そしてそこにアンリ・ジャイエ的な低温発酵系濃密果実・・(今じゃ濃密とは言えないレベルですが)や、D.R.C.などの高温発酵系が見せるエキスの美味しさに触れ、
「・・こんなブルゴーニュ・ピノ・ノワールも有るんだ!」
と知ってからはもう・・心のどこかにいつも「ブルゴーニュ」が居座っている状態になってしまったと思うんですね。
そしてそんな素晴らしいピノ・ノワールをアレコレ試すようになった訳でして・・そのたびに、
「・・ん~・・ジャイエと比較するとルジェは・・」
とか、
「D.R.C.とミュヌレ=ジブールは似てるよな~・・」
などと勝手なことを言うようになった訳です。
ピノ・ノワールとなりますとどうしてもコート・ド・ニュイ中心になってしまいがちですが、余り経験値が無いコート・ド・ボーヌのピノ・ノワールの中にも、時に滅茶美味しいものが有り・・やはりそこも突いてみたくなる訳ですね。
そりゃぁ・・ドクトル・バロレの超絶に古いボーヌ村名などを飲んだ日にゃ・・
「・・なんじゃこりゃ~!」
と唖然とする訳です。ただのシャサーニュが50年も経過したら・・こんなになるのか!・・とか、ヴォルネイ村名に過ぎないのに・・とか・・もう、目から鱗が剥がれて落ちる思いでした。

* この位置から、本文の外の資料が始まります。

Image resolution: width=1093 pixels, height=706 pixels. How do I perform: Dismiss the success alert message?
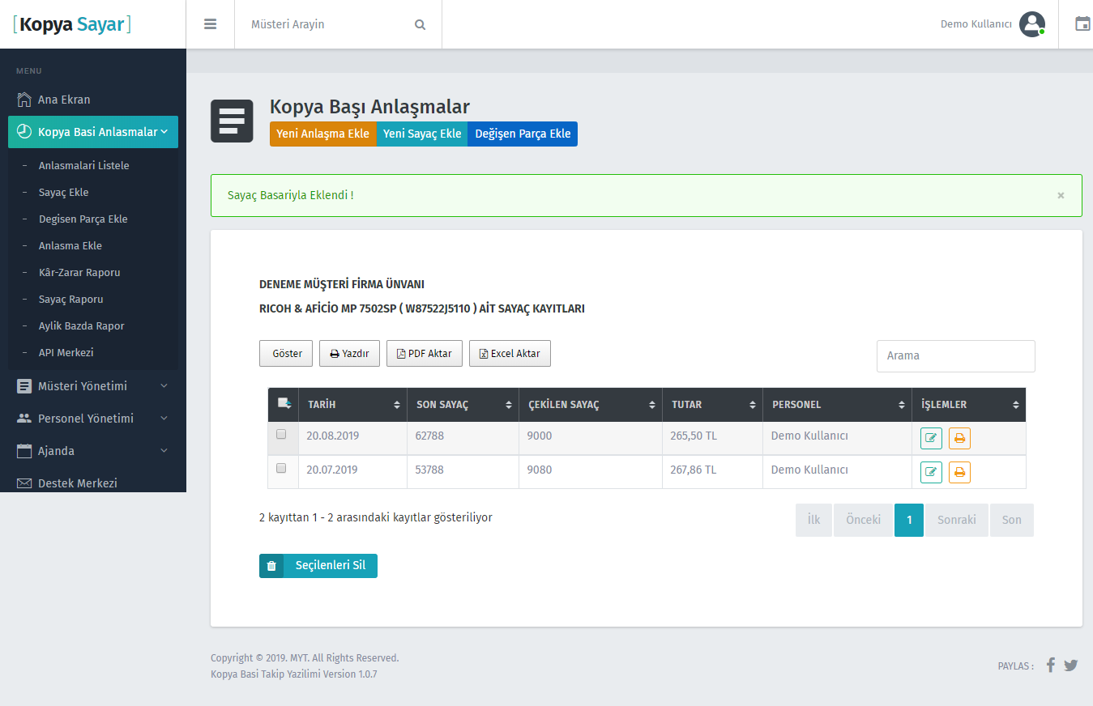(x=1061, y=195)
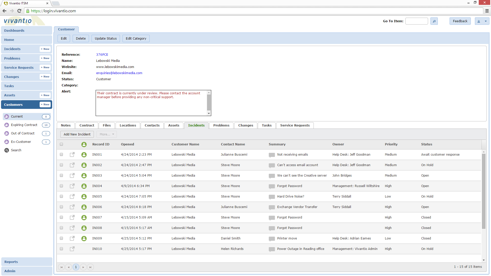Click the customer avatar icon beside IN009

point(84,238)
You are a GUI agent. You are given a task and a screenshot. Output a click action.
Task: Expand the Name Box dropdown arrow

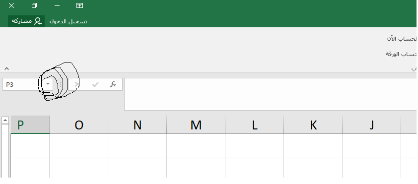point(48,84)
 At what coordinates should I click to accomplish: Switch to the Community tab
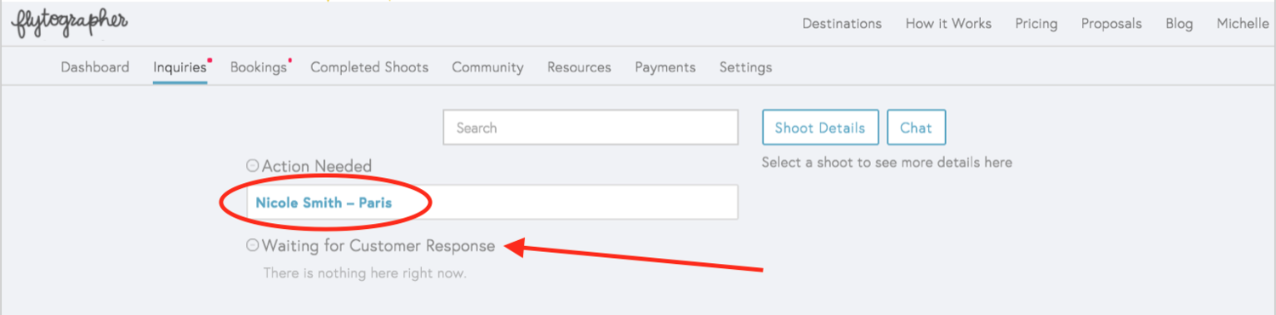487,67
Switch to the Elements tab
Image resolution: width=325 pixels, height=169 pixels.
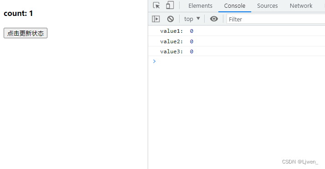200,5
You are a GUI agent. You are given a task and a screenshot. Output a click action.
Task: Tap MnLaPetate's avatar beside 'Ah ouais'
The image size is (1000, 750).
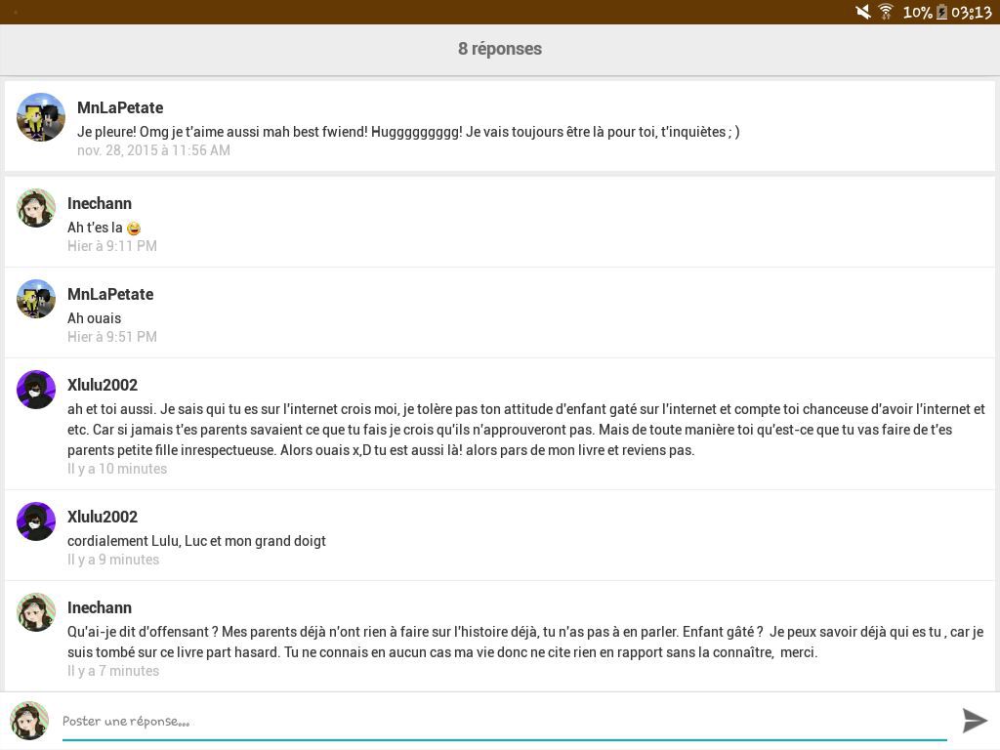[x=36, y=299]
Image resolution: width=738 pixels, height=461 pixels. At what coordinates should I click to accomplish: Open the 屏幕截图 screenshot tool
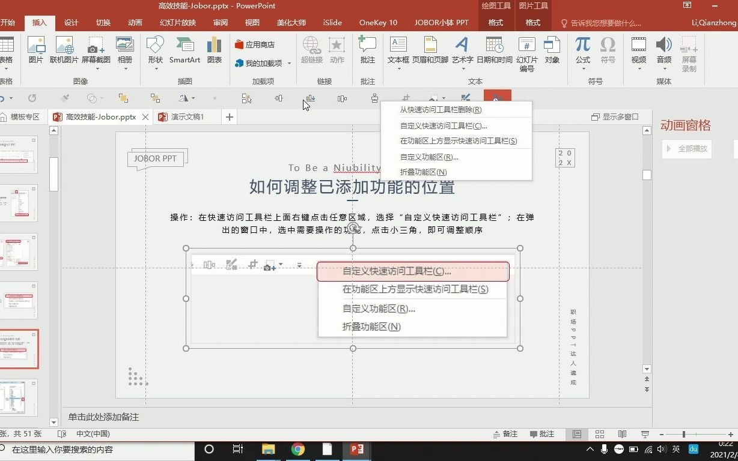click(x=93, y=54)
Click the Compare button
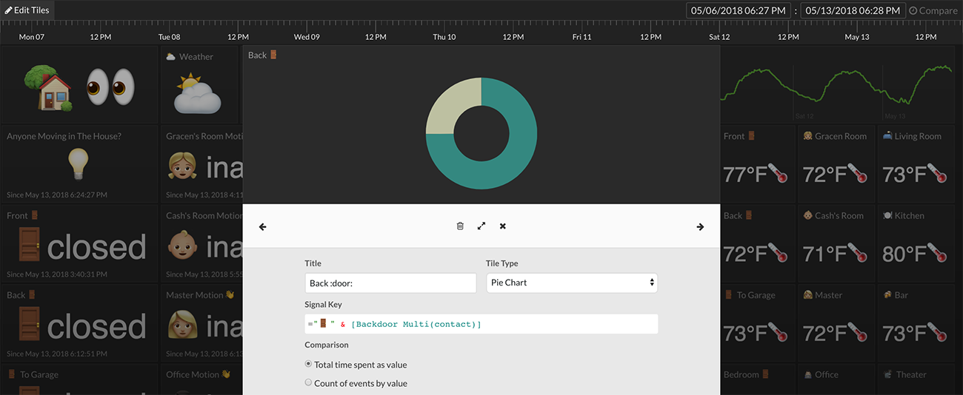Image resolution: width=963 pixels, height=395 pixels. pyautogui.click(x=933, y=10)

アドヴォケイトがギユモも1級オ・セルパンティエールの1947年ものに「96ポイント」も付けています。これは2021年に評価したもので、2027年まで美味しく飲めると言っています。ワインの寿命は想像するよりも全く長いものであることは明白ですが、それでもワインの保存状態に大きく左右されますが、造り手の醸造スタイルにも寄ることも間違いないでしょう。

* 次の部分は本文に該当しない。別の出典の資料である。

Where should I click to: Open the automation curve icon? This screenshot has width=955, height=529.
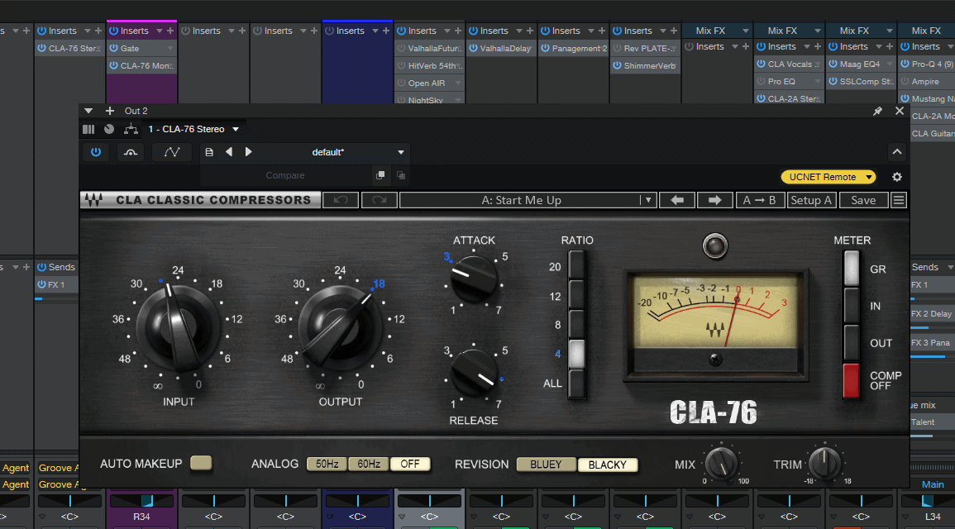(x=172, y=152)
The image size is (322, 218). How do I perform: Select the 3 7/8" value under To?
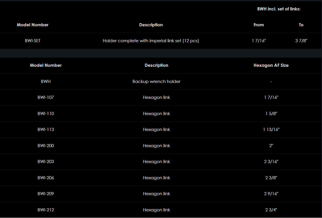[301, 41]
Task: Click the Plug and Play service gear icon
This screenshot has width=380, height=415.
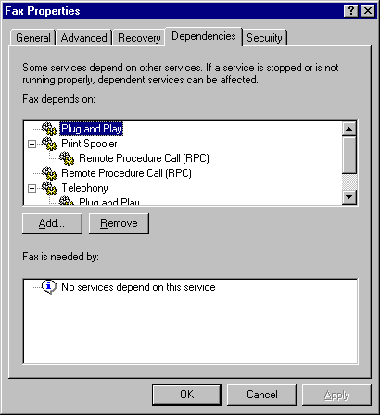Action: (x=49, y=129)
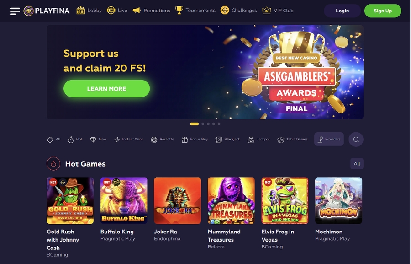Show Jackpot games category
Screen dimensions: 411x264
(x=258, y=140)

ギユモのスタイルは、ハッキリ言って・・クラシカルです。葡萄の実を過熟させることなく、伝統的な手法から大きく離れずに醸造していると感じます。
ですので、noisy的には非常に心地の良いものに感じますが、昨今の・・
「濃くて甘いピノ・ノワールに慣れた方にはどうか?」
と言いますと・・1級のオ・セルパンティエールや、村名のレ・グラン・ピコタンなら良いですが、このサヴィニー村名V.V.だと・・甘み不足だと・・そうは思わなくても「不足気味」だと感じるに違い無いでしょう。
ですから、やはりここは基本に戻るべきで、
「品温は16度で」
とするのが良いと思います。もう、13~14度で飲むのと16度では雲泥の差なんですね・・。エレガント系のクラシカルなピノ・ノワールは16~17度が基本です。それらよりも甘いようであれば締める「冷やす」のが良い訳でして、そこは決して間違えないようにお願いいたします。

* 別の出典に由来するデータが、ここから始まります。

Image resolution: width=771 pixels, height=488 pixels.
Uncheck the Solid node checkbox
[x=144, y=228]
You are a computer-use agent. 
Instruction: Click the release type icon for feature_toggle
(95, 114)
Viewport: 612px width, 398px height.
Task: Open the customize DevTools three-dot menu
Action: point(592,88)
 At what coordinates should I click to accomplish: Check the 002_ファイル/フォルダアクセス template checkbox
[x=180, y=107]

このサヴィニーの西と東をブレンドしたサヴィニーV.V.は、まさにエレガントなサヴィニーそのものを感じさせてくれる味わいです。非常に繊細な味わいをしていますが、繊細なアロマで有るのも当然です。細やかなアロマには、ほんのりとスパイスやボタニカル、皮革、果実が混じります。細やかな接触感の後にもそれらはほんのりとノーズに還って来ます。大きな抑揚の表情では無く、さざ波のように「じわ~っ」と・・です。まったく甘みは無い・・です。綺麗なエキスです。余韻も同様でじわっと・・長く居続けます。
おそらくですが3年ほどしますと仕上がるかな?・・と思います。今よりもかなり饒舌になっているはずです。
因みにジャスパー・モリスさんはこの村名V.V.と村名レ・グラン・ピコタンを全く同じ評点にしていますが・・noisy 的には解せません。まぁ・・最終的な上値と言うことでしたら近いかもしれませんが・・。レ・グラン・ピコタンが上、サヴィニーV.V.は僅かに届かない・・と思います。
それでもこのサヴィニーV.V.には心を惹かれるものが有ります。もし可能なら今年中に飲んで、また3年後の姿を見る・・いかがでしょうか。ワインのポテンシャルを理解するのには、そのような飲み方が良いと思いますが・・ちょっと難しいかな?・・でもぜひ飲んでみてください。お薦めします!
● 2022 Bourgogne Cote-d'Or Rouge
ブルゴーニュ・コート=ドール・ルージュ
【レ・プランショ・デュ・ノールの西に接したレ・プレヴォー。村名とレジョナルのブレンドです。】

A.C.ブルゴーニュ格を超えた質感の高いワインです。
あのギルベール・ジレ所有のドメーヌもの、レ・プランショ・デュ・ノールの東に接しているのがここ、レ・プレヴォーなんですが、ロアン川に近い半分はA.C.ブル、離れた半分は村名・・と言うリューディです。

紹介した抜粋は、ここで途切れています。